### Tasks
A - Summarize the interview below in two sentences.
B - Copy from the interview below everything from "As mentioned before, the" down to "biggest lesson learned?".

### Study text
-=-=-

Maarten Bevers is one of the speakers at IDnext ’21. He is an Information Security Officer at Leaseplan with a specialism in IAM, with experience in global enterprises. Coming from a background of general safety & security management and predictive profiling/crowd control.
In a short interview Maarten tells us about his biggest identity challenge during the Covid waves, what changes where made in his organization and what was the biggest lesson learned.
What was your biggest identity challenge during the first covid wave?
The biggest challenge was to ensure ongoing collaboration between both national and international colleagues. Traditionally we were used to close local collaboration and regular workshops with the broader international population. Due to COVID we had to work in a completely different way, both from a technological point of view, as well as an organizational point of view. The different entities were no longer separate identities, but we all had to work together as 1 big team, making the global team feel like a smaller and closer team than ever before.
Was the challenge the same during the second wave?
No, this was no longer a challenge, but the new way of working. By the second wave, the technological changes were implemented in a record time, to ensure everyone could work.
What are the biggest changes in your organization?
As mentioned before, the way of working was the biggest change. Arguably not the technological change, but the way we interact with each other. Before local entities would collaborate closer with each other, whereas now we noticed that borders were evaporating and expertise levels where working closer with each other, independent of their geological location. Since we haven’t been back to the office like before, it is hard to say if this will be a permanent change in the way we work, yet it definitely was a big change.
What was the biggest lesson learned?
Before December 2019 we always had discussions on the benefits of Cloud and ‘work from anywhere’ type of solutions. After COVID, this is no longer a question, but a must have. I am happy my organization at the time was already ahead of the curve. If we would have had everything on premise, COVID would have been an even bigger challenge then it already was.

-=-=-

### Recorded information
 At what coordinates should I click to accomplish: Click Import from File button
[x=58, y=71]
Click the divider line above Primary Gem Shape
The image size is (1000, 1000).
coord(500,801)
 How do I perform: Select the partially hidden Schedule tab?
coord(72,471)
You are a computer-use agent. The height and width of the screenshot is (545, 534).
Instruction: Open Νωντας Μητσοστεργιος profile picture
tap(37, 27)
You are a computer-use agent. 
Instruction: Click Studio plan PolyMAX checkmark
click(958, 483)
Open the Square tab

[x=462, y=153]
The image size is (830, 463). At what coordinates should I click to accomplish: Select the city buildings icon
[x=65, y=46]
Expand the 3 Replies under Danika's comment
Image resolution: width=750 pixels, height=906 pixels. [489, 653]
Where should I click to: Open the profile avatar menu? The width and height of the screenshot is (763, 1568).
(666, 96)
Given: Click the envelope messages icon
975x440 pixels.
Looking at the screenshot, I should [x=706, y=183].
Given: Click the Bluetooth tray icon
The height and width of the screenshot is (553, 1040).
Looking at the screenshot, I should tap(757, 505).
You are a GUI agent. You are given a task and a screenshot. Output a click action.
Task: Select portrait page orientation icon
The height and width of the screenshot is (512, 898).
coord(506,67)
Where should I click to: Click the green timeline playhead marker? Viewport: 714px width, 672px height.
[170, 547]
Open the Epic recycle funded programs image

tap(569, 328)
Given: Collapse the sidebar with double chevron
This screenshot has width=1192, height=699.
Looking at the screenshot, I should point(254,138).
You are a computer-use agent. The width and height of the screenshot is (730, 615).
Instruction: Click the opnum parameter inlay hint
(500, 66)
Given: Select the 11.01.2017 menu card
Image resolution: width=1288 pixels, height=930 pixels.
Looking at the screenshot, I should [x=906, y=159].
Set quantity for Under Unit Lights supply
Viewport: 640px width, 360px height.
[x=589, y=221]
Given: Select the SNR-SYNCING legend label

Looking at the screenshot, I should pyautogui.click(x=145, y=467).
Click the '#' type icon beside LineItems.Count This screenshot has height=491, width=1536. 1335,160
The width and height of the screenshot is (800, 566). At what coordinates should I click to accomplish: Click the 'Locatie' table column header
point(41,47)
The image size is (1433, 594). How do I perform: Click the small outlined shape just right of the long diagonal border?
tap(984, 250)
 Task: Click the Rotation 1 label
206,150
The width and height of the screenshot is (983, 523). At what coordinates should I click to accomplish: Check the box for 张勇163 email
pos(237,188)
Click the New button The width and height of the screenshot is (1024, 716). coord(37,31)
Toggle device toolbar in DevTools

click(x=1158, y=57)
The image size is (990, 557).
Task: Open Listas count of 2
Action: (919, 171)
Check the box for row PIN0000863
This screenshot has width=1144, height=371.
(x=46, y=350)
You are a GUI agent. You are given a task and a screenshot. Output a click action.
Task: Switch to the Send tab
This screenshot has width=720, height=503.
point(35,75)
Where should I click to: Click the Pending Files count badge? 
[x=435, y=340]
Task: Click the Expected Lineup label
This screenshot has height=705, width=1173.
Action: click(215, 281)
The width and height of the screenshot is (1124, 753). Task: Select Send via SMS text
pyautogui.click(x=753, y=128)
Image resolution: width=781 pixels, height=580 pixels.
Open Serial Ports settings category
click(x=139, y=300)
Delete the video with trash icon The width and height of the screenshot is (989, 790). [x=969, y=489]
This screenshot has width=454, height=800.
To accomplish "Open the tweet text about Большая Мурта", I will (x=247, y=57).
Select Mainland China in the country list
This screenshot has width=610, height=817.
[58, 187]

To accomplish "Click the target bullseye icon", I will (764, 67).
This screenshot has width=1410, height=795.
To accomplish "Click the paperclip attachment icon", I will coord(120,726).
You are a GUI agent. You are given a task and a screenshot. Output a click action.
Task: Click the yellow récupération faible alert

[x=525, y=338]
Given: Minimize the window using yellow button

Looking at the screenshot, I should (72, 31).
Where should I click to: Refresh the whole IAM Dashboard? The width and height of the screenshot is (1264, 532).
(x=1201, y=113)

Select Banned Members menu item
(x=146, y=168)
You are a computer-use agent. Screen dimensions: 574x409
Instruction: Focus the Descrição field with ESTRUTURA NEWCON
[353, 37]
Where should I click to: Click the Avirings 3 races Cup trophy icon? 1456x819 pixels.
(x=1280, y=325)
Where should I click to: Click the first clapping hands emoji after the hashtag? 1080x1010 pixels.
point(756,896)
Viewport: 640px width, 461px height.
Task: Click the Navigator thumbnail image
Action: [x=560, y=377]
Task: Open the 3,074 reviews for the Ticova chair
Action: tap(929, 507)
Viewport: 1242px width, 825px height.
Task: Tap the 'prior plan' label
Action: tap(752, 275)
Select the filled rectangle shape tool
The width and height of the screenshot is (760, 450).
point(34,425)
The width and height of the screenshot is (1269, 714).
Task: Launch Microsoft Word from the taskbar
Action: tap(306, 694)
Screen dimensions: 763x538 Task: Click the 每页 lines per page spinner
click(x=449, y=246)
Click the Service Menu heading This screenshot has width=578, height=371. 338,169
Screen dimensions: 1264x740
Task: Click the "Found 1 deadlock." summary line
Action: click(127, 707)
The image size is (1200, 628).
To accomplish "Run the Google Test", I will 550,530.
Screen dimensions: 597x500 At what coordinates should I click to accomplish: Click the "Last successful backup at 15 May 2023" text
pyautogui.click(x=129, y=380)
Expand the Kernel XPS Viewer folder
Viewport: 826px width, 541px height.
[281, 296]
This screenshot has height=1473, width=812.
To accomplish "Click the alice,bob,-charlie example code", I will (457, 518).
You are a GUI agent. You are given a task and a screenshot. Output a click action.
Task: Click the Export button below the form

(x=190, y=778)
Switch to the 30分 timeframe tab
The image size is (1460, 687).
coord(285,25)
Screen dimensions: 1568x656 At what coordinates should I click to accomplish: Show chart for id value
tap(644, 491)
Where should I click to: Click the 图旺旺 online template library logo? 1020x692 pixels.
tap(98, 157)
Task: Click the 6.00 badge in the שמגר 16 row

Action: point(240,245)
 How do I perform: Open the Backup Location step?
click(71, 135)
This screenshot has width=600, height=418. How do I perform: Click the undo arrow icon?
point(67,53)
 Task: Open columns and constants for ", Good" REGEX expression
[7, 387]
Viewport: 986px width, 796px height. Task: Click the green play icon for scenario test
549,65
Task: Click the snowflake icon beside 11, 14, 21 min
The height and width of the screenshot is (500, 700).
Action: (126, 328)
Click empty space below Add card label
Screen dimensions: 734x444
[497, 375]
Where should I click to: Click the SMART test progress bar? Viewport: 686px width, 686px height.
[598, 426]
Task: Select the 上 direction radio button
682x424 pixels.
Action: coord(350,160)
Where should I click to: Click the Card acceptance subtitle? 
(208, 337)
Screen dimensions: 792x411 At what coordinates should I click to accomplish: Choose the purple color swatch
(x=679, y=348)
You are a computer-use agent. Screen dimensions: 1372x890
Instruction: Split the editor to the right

-=-=-

### Written responses
A - Maarten Bevers, an Information Security Officer at Leaseplan and a speaker at IDnext ’21, says his biggest identity challenge in the first Covid wave was keeping national and international colleagues collaborating, which required everyone to work together as one big team. By the second wave this had become the new way of working, the biggest change was in how people interact across borders, and the main lesson was that Cloud and work-from-anywhere solutions are now a must have.

B -
As mentioned before, the way of working was the biggest change. Arguably not the technological change, but the way we interact with each other. Before local entities would collaborate closer with each other, whereas now we noticed that borders were evaporating and expertise levels where working closer with each other, independent of their geological location. Since we haven’t been back to the office like before, it is hard to say if this will be a permanent change in the way we work, yet it definitely was a big change.
What was the biggest lesson learned?